## To do
Repeat the data exactly, please.

## Data listing
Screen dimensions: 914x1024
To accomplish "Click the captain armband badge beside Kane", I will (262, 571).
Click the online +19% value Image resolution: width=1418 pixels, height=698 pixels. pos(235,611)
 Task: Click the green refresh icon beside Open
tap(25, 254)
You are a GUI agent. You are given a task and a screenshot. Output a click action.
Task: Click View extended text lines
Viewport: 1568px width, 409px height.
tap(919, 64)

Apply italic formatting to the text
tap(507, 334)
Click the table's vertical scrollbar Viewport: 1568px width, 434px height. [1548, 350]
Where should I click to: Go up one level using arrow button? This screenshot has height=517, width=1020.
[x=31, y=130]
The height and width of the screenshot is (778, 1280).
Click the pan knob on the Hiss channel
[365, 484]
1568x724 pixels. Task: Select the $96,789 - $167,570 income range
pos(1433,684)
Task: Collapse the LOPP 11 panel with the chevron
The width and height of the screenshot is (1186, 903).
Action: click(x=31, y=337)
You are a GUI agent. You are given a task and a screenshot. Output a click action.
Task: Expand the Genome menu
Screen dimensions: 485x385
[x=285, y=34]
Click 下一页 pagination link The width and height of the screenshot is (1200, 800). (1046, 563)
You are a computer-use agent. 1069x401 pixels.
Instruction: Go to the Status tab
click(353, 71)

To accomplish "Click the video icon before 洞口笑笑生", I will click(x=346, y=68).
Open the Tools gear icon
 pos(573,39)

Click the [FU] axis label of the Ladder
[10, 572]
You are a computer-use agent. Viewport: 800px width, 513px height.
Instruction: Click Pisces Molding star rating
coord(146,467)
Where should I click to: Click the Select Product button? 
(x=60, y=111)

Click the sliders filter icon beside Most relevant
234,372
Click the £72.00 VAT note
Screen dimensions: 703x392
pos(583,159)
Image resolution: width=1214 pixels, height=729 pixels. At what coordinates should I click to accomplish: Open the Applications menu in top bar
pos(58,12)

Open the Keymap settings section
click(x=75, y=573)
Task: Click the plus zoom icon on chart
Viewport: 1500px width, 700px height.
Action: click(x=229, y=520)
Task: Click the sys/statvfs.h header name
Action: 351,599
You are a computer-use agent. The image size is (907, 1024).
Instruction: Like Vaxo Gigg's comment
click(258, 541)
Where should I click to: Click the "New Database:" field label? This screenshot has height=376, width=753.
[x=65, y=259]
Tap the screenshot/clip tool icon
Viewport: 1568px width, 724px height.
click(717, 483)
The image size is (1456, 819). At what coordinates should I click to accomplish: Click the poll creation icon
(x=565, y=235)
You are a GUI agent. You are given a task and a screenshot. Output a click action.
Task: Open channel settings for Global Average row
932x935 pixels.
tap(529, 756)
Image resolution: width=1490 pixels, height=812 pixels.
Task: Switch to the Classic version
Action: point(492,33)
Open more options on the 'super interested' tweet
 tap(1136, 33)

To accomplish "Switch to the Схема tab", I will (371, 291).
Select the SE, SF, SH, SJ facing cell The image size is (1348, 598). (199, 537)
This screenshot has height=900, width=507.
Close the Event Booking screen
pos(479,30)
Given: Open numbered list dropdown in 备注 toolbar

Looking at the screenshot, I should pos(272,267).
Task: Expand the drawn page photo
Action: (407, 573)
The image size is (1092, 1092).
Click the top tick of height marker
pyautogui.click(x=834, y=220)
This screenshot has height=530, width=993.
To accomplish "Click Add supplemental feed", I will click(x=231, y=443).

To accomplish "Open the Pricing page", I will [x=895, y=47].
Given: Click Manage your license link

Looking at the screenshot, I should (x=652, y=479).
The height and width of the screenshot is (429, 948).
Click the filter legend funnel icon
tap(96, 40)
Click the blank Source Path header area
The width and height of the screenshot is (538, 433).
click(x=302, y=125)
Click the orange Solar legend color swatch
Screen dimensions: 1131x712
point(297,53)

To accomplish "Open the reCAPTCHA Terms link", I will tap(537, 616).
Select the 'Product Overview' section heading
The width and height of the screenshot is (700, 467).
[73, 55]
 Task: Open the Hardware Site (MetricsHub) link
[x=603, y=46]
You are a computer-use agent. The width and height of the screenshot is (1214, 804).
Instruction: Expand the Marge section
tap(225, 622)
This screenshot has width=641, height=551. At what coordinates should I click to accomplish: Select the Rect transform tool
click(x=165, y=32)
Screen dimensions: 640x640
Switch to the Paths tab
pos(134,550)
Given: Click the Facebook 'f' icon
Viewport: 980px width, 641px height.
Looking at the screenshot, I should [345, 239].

## Reply to the task
Screen dimensions: 914x1024
To accomplish "Click the captain armband badge beside Kane", I will (262, 571).
Click the online +19% value Image resolution: width=1418 pixels, height=698 pixels. pos(235,611)
 Task: Click the green refresh icon beside Open
tap(25, 254)
You are a GUI agent. You are given a task and a screenshot. Output a click action.
Task: Click View extended text lines
Viewport: 1568px width, 409px height.
tap(919, 64)

Apply italic formatting to the text
tap(507, 334)
Click the table's vertical scrollbar Viewport: 1568px width, 434px height. [1548, 350]
Where should I click to: Go up one level using arrow button? This screenshot has height=517, width=1020.
[x=31, y=130]
The height and width of the screenshot is (778, 1280).
Click the pan knob on the Hiss channel
[365, 484]
1568x724 pixels. Task: Select the $96,789 - $167,570 income range
pos(1433,684)
Task: Collapse the LOPP 11 panel with the chevron
The width and height of the screenshot is (1186, 903).
Action: click(x=31, y=337)
You are a GUI agent. You are given a task and a screenshot. Output a click action.
Task: Expand the Genome menu
Screen dimensions: 485x385
[x=285, y=34]
Click 下一页 pagination link The width and height of the screenshot is (1200, 800). (1046, 563)
You are a computer-use agent. 1069x401 pixels.
Instruction: Go to the Status tab
click(353, 71)

To accomplish "Click the video icon before 洞口笑笑生", I will click(x=346, y=68).
Open the Tools gear icon
 pos(573,39)

Click the [FU] axis label of the Ladder
[10, 572]
You are a computer-use agent. Viewport: 800px width, 513px height.
Instruction: Click Pisces Molding star rating
coord(146,467)
Where should I click to: Click the Select Product button? 
(x=60, y=111)

Click the sliders filter icon beside Most relevant
234,372
Click the £72.00 VAT note
Screen dimensions: 703x392
pos(583,159)
Image resolution: width=1214 pixels, height=729 pixels. At what coordinates should I click to accomplish: Open the Applications menu in top bar
pos(58,12)

Open the Keymap settings section
click(x=75, y=573)
Task: Click the plus zoom icon on chart
Viewport: 1500px width, 700px height.
Action: click(x=229, y=520)
Task: Click the sys/statvfs.h header name
Action: 351,599
You are a computer-use agent. The image size is (907, 1024).
Instruction: Like Vaxo Gigg's comment
click(258, 541)
Where should I click to: Click the "New Database:" field label? This screenshot has height=376, width=753.
[x=65, y=259]
Tap the screenshot/clip tool icon
Viewport: 1568px width, 724px height.
click(717, 483)
The image size is (1456, 819). At what coordinates should I click to accomplish: Click the poll creation icon
(x=565, y=235)
You are a GUI agent. You are given a task and a screenshot. Output a click action.
Task: Open channel settings for Global Average row
932x935 pixels.
tap(529, 756)
Image resolution: width=1490 pixels, height=812 pixels.
Task: Switch to the Classic version
Action: point(492,33)
Open more options on the 'super interested' tweet
 tap(1136, 33)

To accomplish "Switch to the Схема tab", I will (371, 291).
Select the SE, SF, SH, SJ facing cell The image size is (1348, 598). (199, 537)
This screenshot has height=900, width=507.
Close the Event Booking screen
pos(479,30)
Given: Open numbered list dropdown in 备注 toolbar

Looking at the screenshot, I should pos(272,267).
Task: Expand the drawn page photo
Action: (407, 573)
The image size is (1092, 1092).
Click the top tick of height marker
pyautogui.click(x=834, y=220)
This screenshot has height=530, width=993.
To accomplish "Click Add supplemental feed", I will click(x=231, y=443).

To accomplish "Open the Pricing page", I will [x=895, y=47].
Given: Click Manage your license link

Looking at the screenshot, I should (x=652, y=479).
The height and width of the screenshot is (429, 948).
Click the filter legend funnel icon
tap(96, 40)
Click the blank Source Path header area
The width and height of the screenshot is (538, 433).
click(x=302, y=125)
Click the orange Solar legend color swatch
Screen dimensions: 1131x712
point(297,53)

To accomplish "Open the reCAPTCHA Terms link", I will tap(537, 616).
Select the 'Product Overview' section heading
The width and height of the screenshot is (700, 467).
[73, 55]
 Task: Open the Hardware Site (MetricsHub) link
[x=603, y=46]
You are a computer-use agent. The width and height of the screenshot is (1214, 804).
Instruction: Expand the Marge section
tap(225, 622)
This screenshot has width=641, height=551. At what coordinates should I click to accomplish: Select the Rect transform tool
click(x=165, y=32)
Screen dimensions: 640x640
Switch to the Paths tab
pos(134,550)
Given: Click the Facebook 'f' icon
Viewport: 980px width, 641px height.
Looking at the screenshot, I should [345, 239].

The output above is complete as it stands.